• Given problem 1:
Reproduce the stretch of the movie marathon recap from "Movie Marathon 2016 Recap Part" through "seen since Labyrinth." word for word.
* * *
The Children’s Leukemia Foundation of Michigan’s 24-hour movie marathon is over, and it was great! I thought the foundation put on a fantastic event, and I’m pleased to say that I saw 10 of the available 13 movies in the 24 hours that I had. I’ll give you a movie marathon 2016 recap in two parts. For Part 1, I’ll give you my review of the best Hollywood has to offer as of November of 2016.
Movie Marathon 2016 Recap Part 2 will review the event itself, and what it was like to spend more than 24 hours of my life in the movie theater (spoiler alert: it was awesome!).
Read on for part 1 (watch out: some mild spoilers below!). The movies are presented in the order I saw them.
Miss Peregrine’s Home for Peculiar Children
Award Winner: Weirdest movie of the marathon
Miss Peregrine’s Home for Peculiar Children is difficult to describe. It is X-Men meets Harry Potter meets The Terminator meets Groundhog Day written as Young Adult fiction and filmed through the Tim Burton dark-and-wacky lens. Does that give you the picture? This has to be the weirdest movie I’ve seen since Labyrinth.
Try to follow me here: A boy has a weird grandfather and neglectful parents. The boy’s grandfather is killed and has his eyes removed, but not before saying some dying mumbo-jumbo to the kid. The kid is traumatized. Child psychologist suggests he goes to a Welsh island previously mentioned in the mumbo-jumbo to get closure. Neglectful dad brings him to the island (?? Really?? That must have cost thousands of dollars!!) and ignores him. Kid finds Miss Peregrine’s home for peculiar children.
Ok. Take a deep breath: turns out the peculiar children have superpowers and are living the same day over and over again in a time loop since the 1940s because it is the safest refuge from a group of villains who look vaguely like a cross between slender man and the monster from Cloverfield who want to eat the children’s’ eyes so that they can be human again and/or get superpowers from the children’s home head-mistress who can control time and might be the key to eternal life but the villains find them so the kid, who turns out to have superpowers of his own, needs to lead a final climatic battle in a carnival and kill their leader once and for all so all peculiar children everywhere can be safe. Whew. Got all that?
* * *
• Given problem 2:
Transcribe the stretch of the records from the line containing "Expand the Help dropdown" through the end of the records, leaving out the pictures.
* * *
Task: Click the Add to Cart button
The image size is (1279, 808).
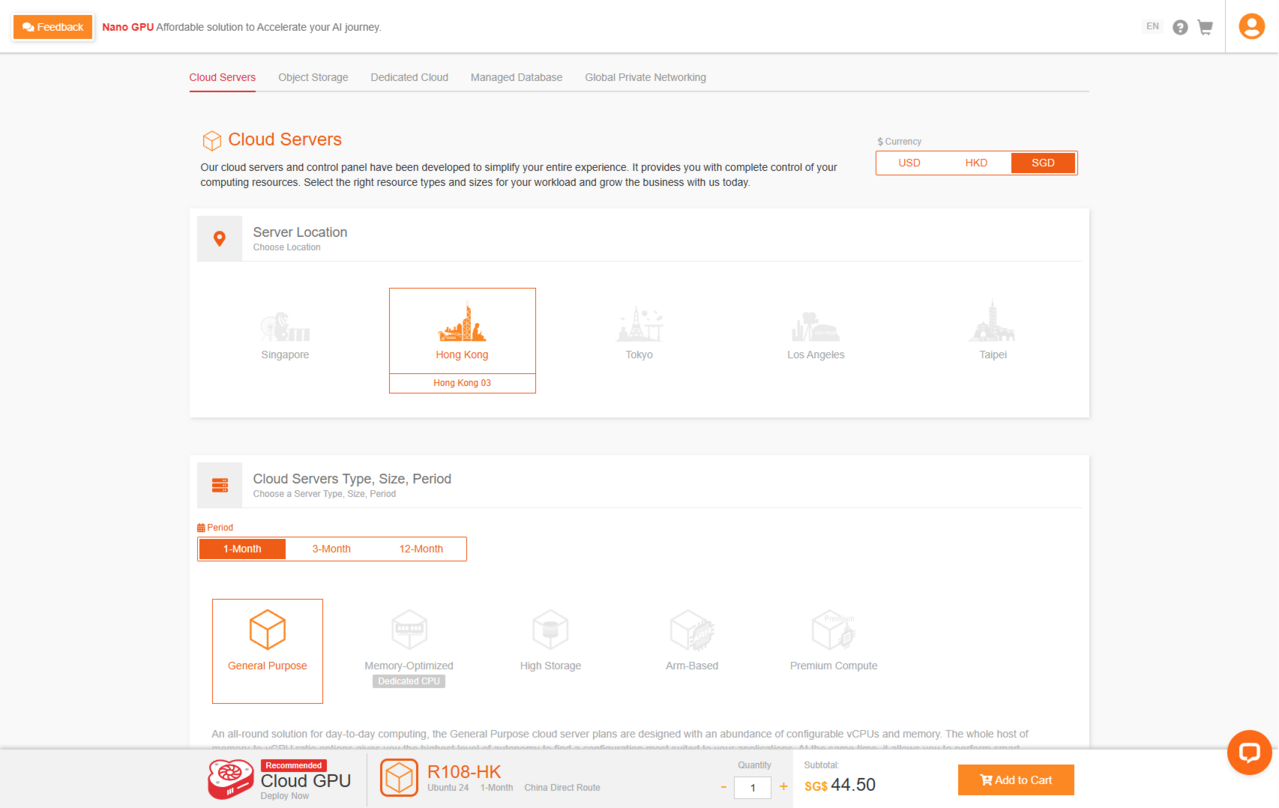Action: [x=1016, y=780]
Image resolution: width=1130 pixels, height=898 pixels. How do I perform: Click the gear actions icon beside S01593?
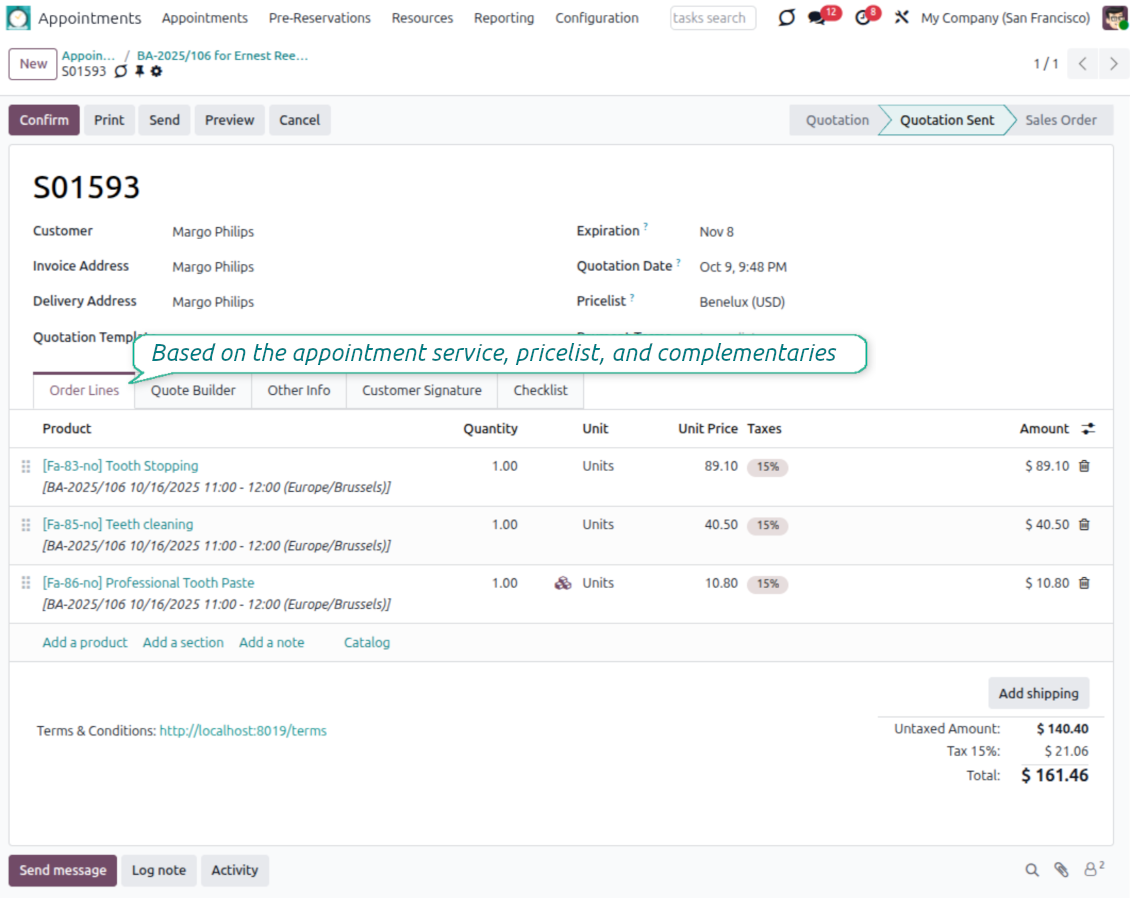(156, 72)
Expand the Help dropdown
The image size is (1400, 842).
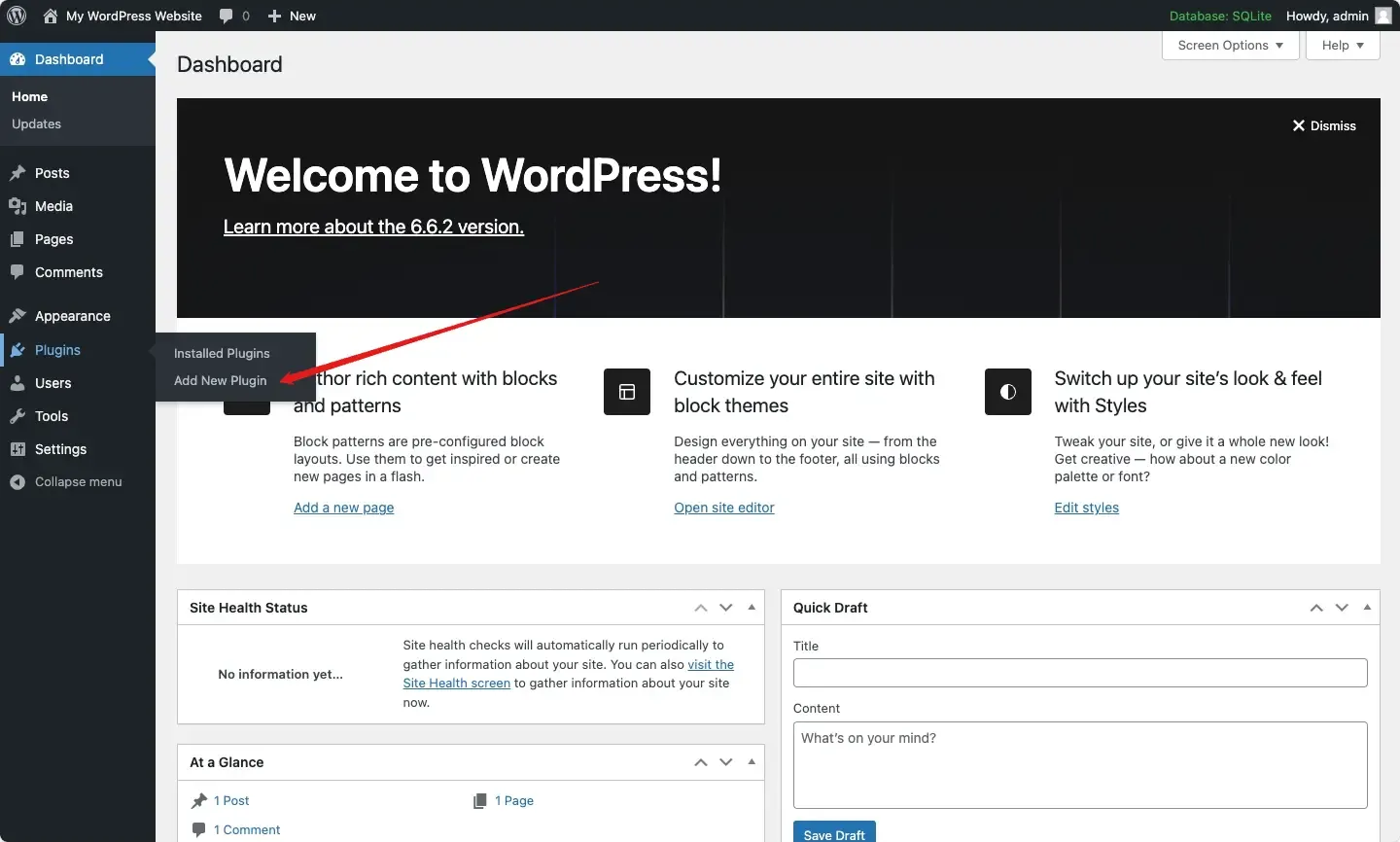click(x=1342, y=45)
* * *
• Complete answer 1:
Movie Marathon 2016 Recap Part 2 will review the event itself, and what it was like to spend more than 24 hours of my life in the movie theater (spoiler alert: it was awesome!).
Read on for part 1 (watch out: some mild spoilers below!). The movies are presented in the order I saw them.
Miss Peregrine’s Home for Peculiar Children
Award Winner: Weirdest movie of the marathon
Miss Peregrine’s Home for Peculiar Children is difficult to describe. It is X-Men meets Harry Potter meets The Terminator meets Groundhog Day written as Young Adult fiction and filmed through the Tim Burton dark-and-wacky lens. Does that give you the picture? This has to be the weirdest movie I’ve seen since Labyrinth.

• Complete answer 2:
Expand the Help dropdown
The image size is (1400, 842).
click(x=1342, y=45)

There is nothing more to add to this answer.